Une première amélioration me paraît donc essentielle : aucun refus ne devrait laisser le patient sans explication. Le motif devrait être précis, simple et compréhensible : médicament non couvert, droits non actifs, information manquante, ordonnance à corriger, prix non conforme ou vérification supplémentaire nécessaire. Et à cette explication devrait immédiatement s’ajouter une orientation : voici le problème, voici ce qu’il faut faire et voici à qui vous adresser pour le résoudre.
Il faudrait également permettre de corriger rapidement les anomalies qui peuvent l’être. Toutes les erreurs ne sont pas des fraudes et toutes ne devraient pas obliger le malade à recommencer son parcours. Lorsque le problème concerne une information manquante ou une correction simple, les professionnels concernés devraient pouvoir communiquer directement. Le malade ne devrait pas devenir le coursier administratif de notre système de santé. Ce sont les informations qui doivent circuler, pas le patient.
La prévention du rejet devrait aussi commencer dès la prescription. La CANAM dispose d’une liste des médicaments pris en charge et de prix plafonds. Une meilleure intégration numérique permettrait au prescripteur de vérifier plus facilement, au moment de rédiger l’ordonnance, les conditions de prise en charge du médicament et, lorsque cela est médicalement approprié, d’envisager une alternative couverte. Pourquoi attendre que le patient arrive à la pharmacie pour découvrir un problème qui aurait pu être identifié quelques minutes plus tôt dans le cabinet médical ? Le meilleur refus reste celui que l’on évite avant même que le patient n’arrive à la pharmacie.
Il faudrait aussi réfléchir à une procédure rapide pour certains traitements indispensables lorsqu’un blocage est essentiellement administratif et peut être régularisé. Il ne s’agirait pas de contourner les contrôles, mais de créer un mécanisme strict, traçable et exceptionnel permettant d’éviter qu’une formalité retarde inutilement un traitement important. La protection financière du système et la sécurité du patient ne devraient jamais être considérées comme deux objectifs incompatibles.

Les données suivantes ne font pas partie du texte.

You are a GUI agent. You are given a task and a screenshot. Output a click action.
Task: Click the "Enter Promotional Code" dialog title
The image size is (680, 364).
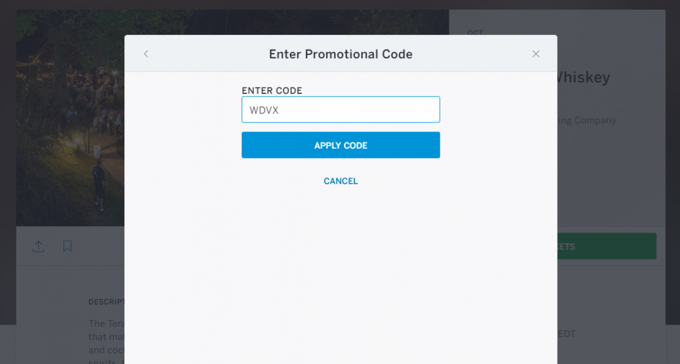point(341,54)
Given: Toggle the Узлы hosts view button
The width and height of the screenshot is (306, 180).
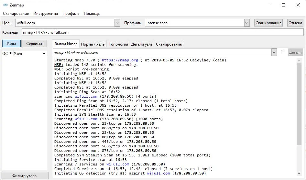Looking at the screenshot, I should 11,44.
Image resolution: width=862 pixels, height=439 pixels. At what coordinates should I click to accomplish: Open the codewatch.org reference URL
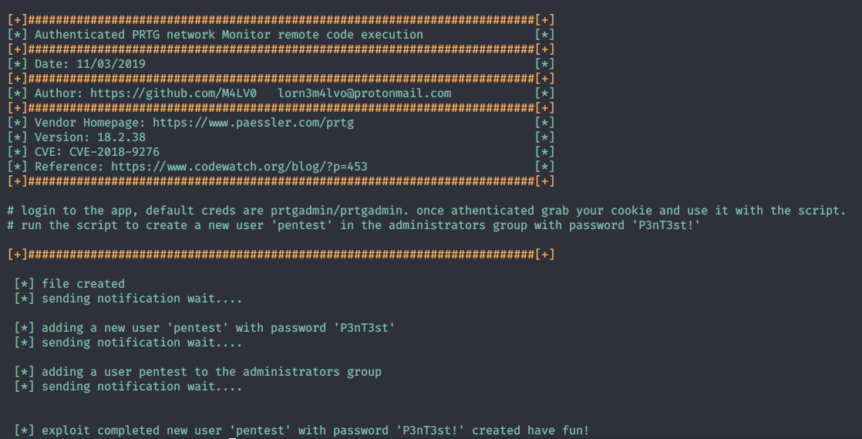(x=239, y=167)
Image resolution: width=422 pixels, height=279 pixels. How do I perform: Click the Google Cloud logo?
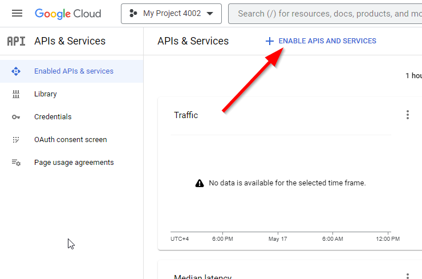click(x=68, y=13)
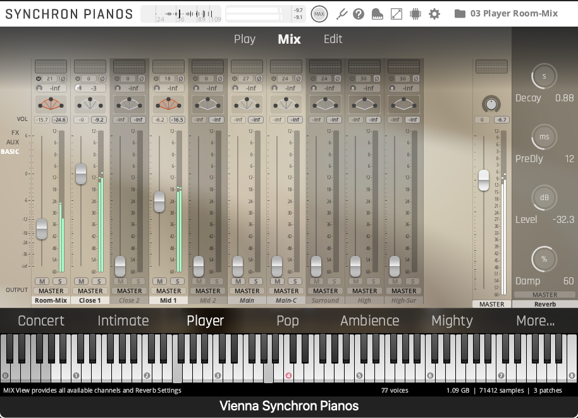Open output MASTER dropdown for Room-Mix

tap(51, 291)
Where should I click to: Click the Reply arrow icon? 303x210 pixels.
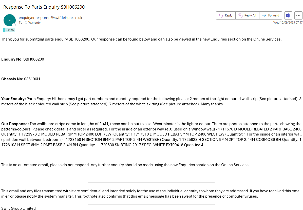tap(221, 15)
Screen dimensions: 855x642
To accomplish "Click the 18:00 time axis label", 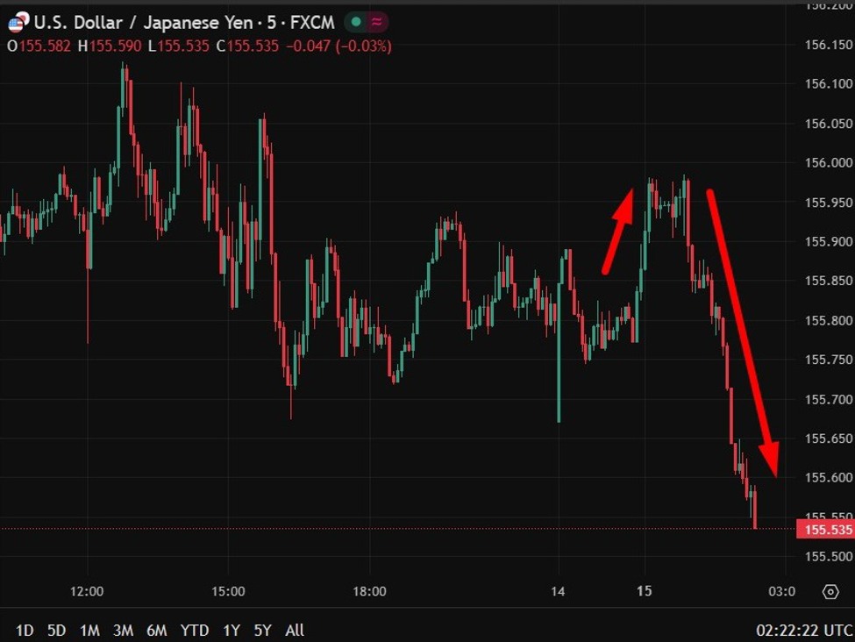I will tap(369, 592).
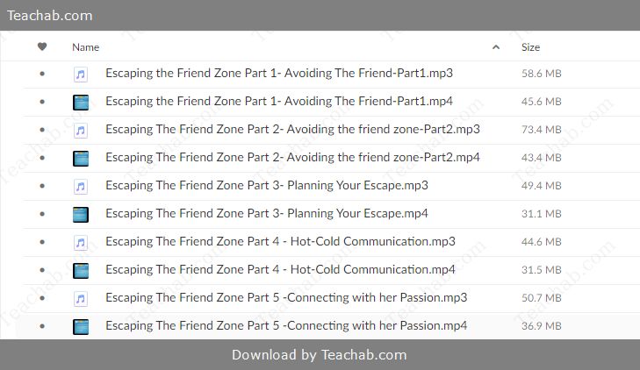Sort files by Name column header

[86, 47]
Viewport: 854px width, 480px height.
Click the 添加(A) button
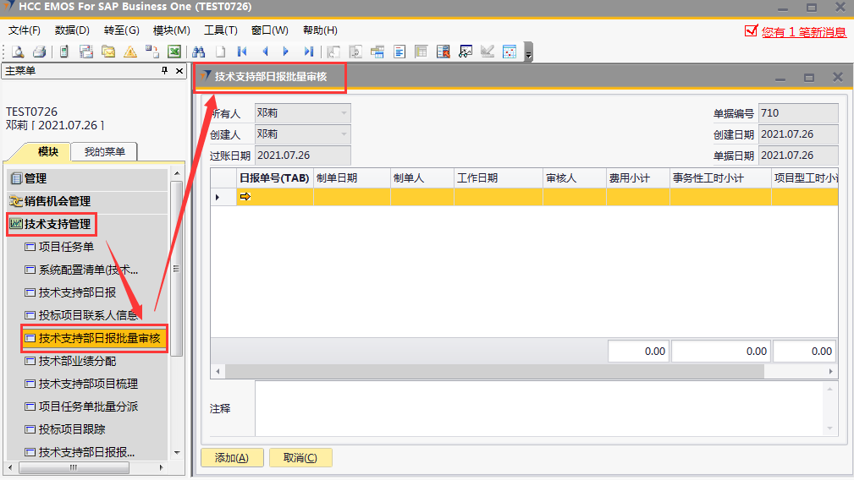(231, 458)
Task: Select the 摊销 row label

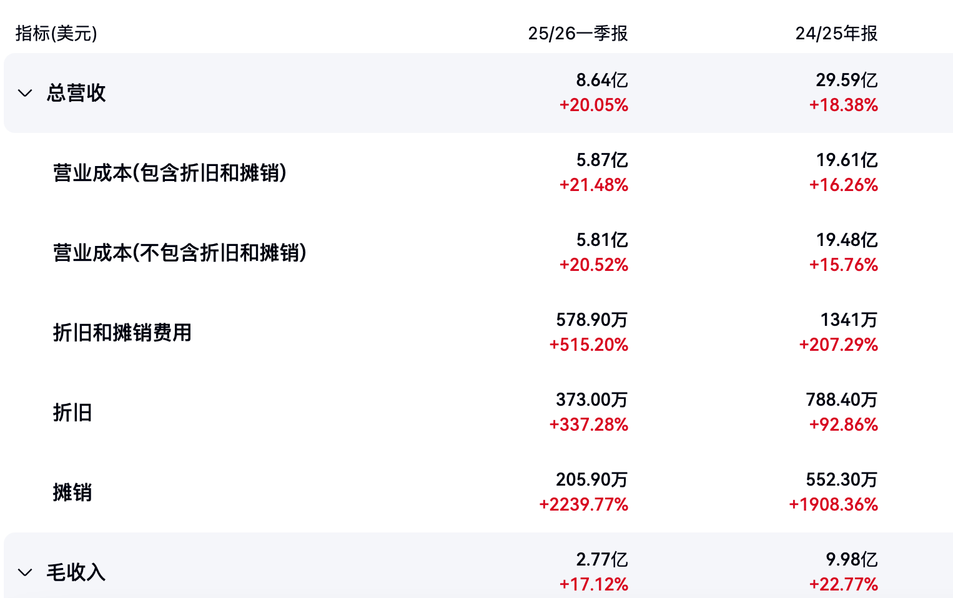Action: [x=72, y=493]
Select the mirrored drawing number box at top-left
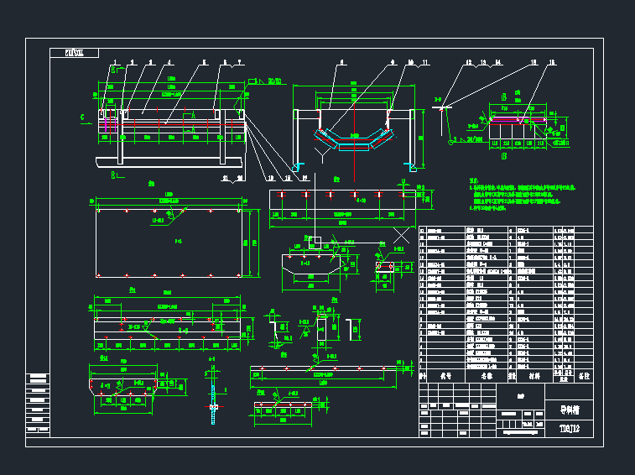This screenshot has width=635, height=475. coord(74,53)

Une meilleure communication entre médecins, pharmaciens et organismes gestionnaires pourrait enfin résoudre une grande partie des difficultés avant qu’elles ne retombent sur le malade. Nous disposons aujourd’hui d’outils numériques capables de transmettre une information presque instantanément. Utilisons-les non seulement pour contrôler et facturer, mais aussi pour résoudre les problèmes. Le numérique devrait permettre d’identifier plus rapidement les anomalies, de faciliter leur correction et de mieux cibler les situations réellement suspectes. Contrôler mieux plutôt que refuser davantage : voilà, à mon sens, la direction à prendre.

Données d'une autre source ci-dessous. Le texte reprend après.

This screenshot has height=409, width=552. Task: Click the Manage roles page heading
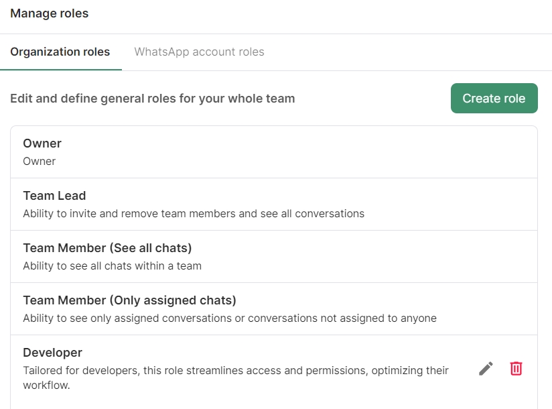49,13
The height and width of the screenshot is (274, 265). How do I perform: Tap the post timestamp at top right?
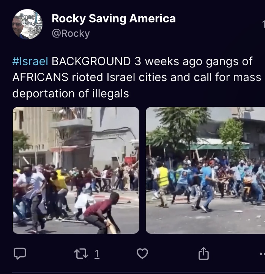pos(263,24)
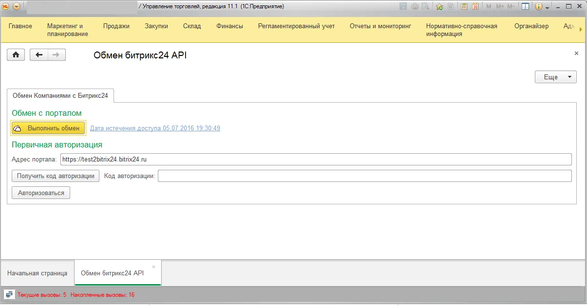
Task: Close the 'Обмен битрикс24 API' bottom tab
Action: pyautogui.click(x=154, y=267)
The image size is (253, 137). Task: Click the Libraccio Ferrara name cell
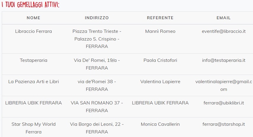coord(34,31)
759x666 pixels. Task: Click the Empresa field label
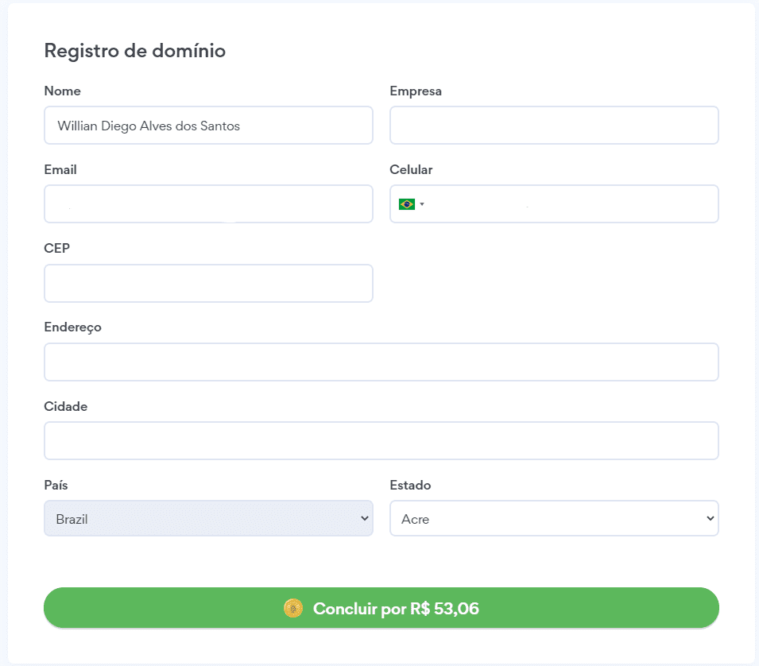[415, 91]

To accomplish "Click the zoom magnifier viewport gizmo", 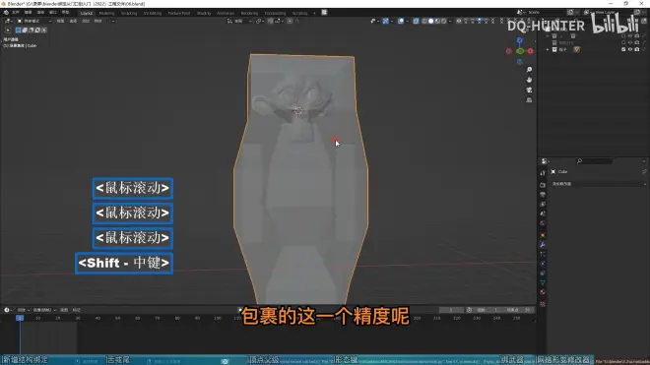I will [529, 70].
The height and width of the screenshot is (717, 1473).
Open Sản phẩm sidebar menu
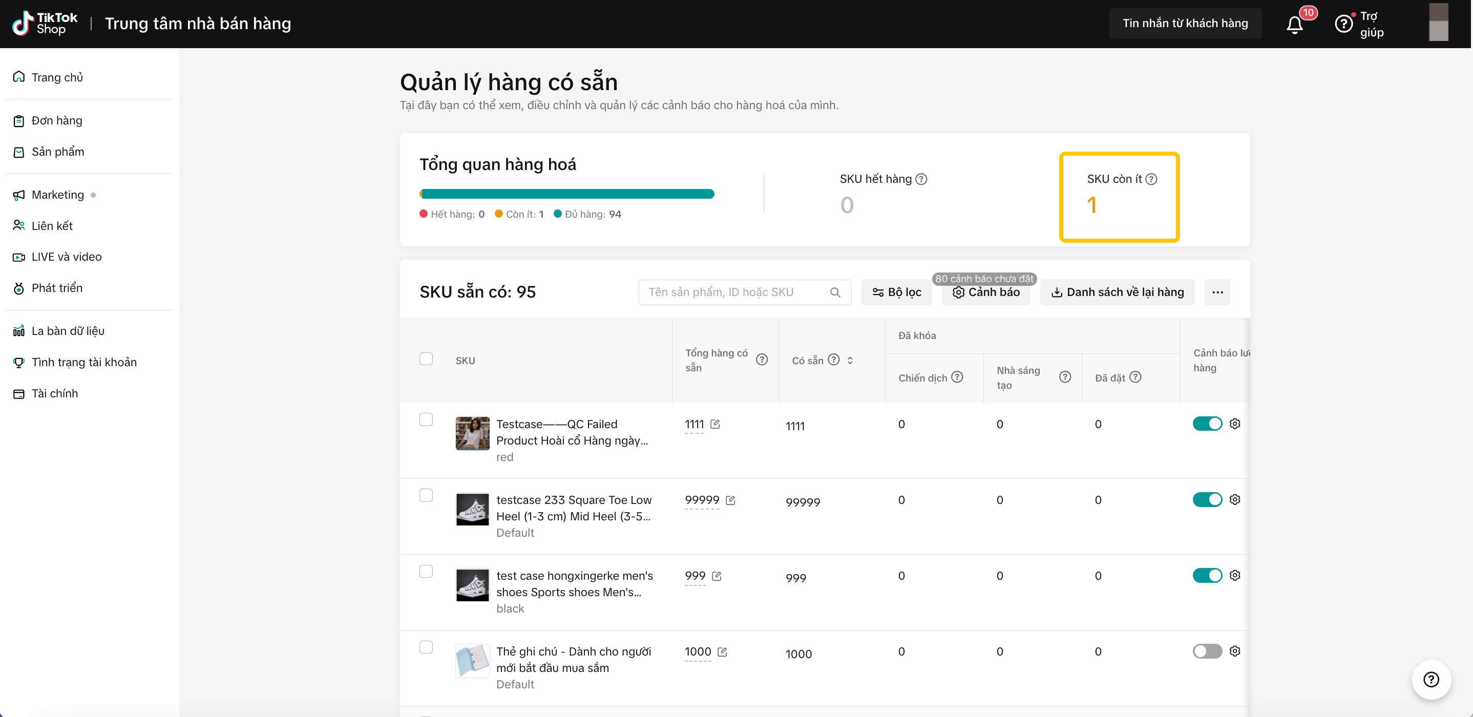coord(58,152)
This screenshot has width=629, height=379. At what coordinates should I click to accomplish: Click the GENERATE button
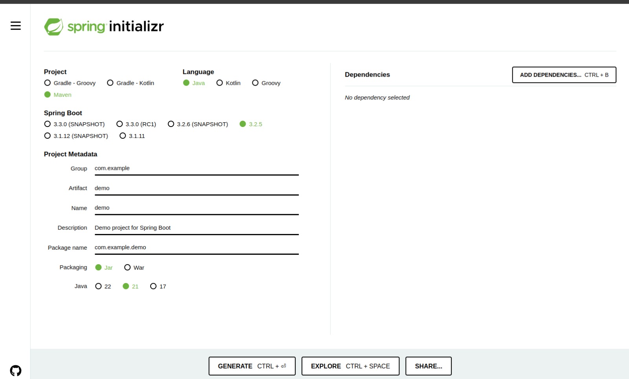(x=252, y=366)
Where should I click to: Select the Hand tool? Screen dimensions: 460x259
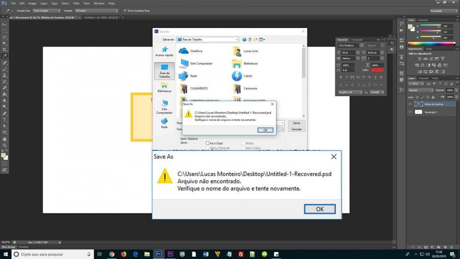pos(5,138)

Je défends l’AMO. Je défends son principe de solidarité et je comprends parfaitement la nécessité de protéger ses ressources. Mais c’est justement parce que je souhaite voir ce système devenir plus fort que je pense que nous devons pouvoir parler de ses imperfections. Nous pouvons lutter contre la fraude tout en protégeant les patients, contrôler les prescriptions tout en simplifiant les procédures et responsabiliser les professionnels sans transformer le malade en intermédiaire administratif.
Car derrière une carte AMO, une ordonnance, un code de médicament, un prix plafond ou une procédure de validation, il y a quelque chose de beaucoup plus simple : un malade qui attend son médicament.
Et lorsque ce malade est de bonne foi, notre objectif ne devrait pas être uniquement de lui expliquer pourquoi le système a dit non. Nous devrions surtout chercher comment lui permettre d’accéder au traitement dont il a besoin.
Le contrôle doit protéger l’AMO. Mais l’AMO, elle, doit toujours protéger le patient.